Monday, March 1, 2010

Trish's March Suggestions

(alphabetical by type)


If it looks pretty in the garden beds of subdivisions now, then don’t buy any! It is time to start planning for warm season flowers. If you buy a beautiful flowering cool-season plant now, it will be to add short-lived color, but it will be dead in another six weeks. Make room now for your warm-season annuals. Till up a bed for some summer flowers and spend under $5 for seeds for an inexpensive color burst. It is time to keep an eye on the winter growing annuals. They will begin to decline now that the weather is warming and the days are lengthening. It’s a good time to start saving seed for next fall.

Plant and sow now: Cosmos, Firewheel (Indian Blanket Flower), Hollyhocks, Mexican Sunflower, Morning Glory (careful, careful… they take over. Many varieties are actually illegal in AZ), Nasturtium, Portulaca, Sunflower, Zinnias

Bulbs, Corms, Rhizomes, & Tubers

It is time to fertilize bulbs that have been underground. Trim your cannas for more beautiful growth and less bug infestation. HINT: I plant my bulbs half to two-thirds as deep as recommended by the grower. Most don’t need to go lower than that because our winters aren’t harsh.

Plant: Amaryllis, Caladium (lots of shade), Calla, Crape Flower, Crinum, Gladiolus, Manfreda, Rain Lily, Spider Lily

Cacti and Succulents

It’s time to look for a spot to plant some Agave. They need some afternoon shade, especially when they are young and tender and will eventually be able to be moved somewhere with full sun as they mature, if desired.

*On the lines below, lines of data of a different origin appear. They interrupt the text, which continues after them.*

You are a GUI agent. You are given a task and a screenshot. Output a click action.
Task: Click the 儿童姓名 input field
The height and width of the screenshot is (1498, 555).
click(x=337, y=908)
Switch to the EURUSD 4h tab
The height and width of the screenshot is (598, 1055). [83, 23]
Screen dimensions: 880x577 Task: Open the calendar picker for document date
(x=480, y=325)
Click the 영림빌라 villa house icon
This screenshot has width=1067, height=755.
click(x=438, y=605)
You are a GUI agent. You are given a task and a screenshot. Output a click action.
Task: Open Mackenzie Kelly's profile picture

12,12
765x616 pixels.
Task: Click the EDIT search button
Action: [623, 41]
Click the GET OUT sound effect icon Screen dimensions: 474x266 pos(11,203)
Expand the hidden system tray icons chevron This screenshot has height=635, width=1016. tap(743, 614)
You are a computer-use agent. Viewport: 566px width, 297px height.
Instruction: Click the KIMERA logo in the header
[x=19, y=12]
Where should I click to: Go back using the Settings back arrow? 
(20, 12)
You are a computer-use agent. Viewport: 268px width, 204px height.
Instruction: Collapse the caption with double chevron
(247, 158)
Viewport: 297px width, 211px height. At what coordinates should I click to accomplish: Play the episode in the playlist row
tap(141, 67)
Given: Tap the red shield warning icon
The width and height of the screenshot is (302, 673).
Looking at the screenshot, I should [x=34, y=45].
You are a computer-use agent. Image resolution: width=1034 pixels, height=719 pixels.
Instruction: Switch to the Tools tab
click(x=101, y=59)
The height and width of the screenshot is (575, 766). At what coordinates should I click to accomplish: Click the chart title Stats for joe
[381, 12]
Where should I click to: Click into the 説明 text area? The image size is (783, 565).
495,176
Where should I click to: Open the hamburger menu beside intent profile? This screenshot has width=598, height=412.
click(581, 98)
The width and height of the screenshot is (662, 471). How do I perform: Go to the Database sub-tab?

It is also time to trim back chollla and prickly pear.


If this the year that you want to add some citrus trees to the yard, this is the very best time to plant them! So go get yourself a grapefruit tree for some nice spring breakfasts and an Arizona Orange for wonderful late winter snacking when you need your vitamin C the most!

Did you plant strawberries? They need moist soil to grow well and produce good fruit. Mulch them well to keep evaporation to a minimum. They are called STRAW berries because early farmers would place straw beneath the plants to prevent rotting as the berries touched the ground. Farmers still do it, we can do it too. It’s cheap, lightweight and easy. Anyone want to go in with me and buy a bail?!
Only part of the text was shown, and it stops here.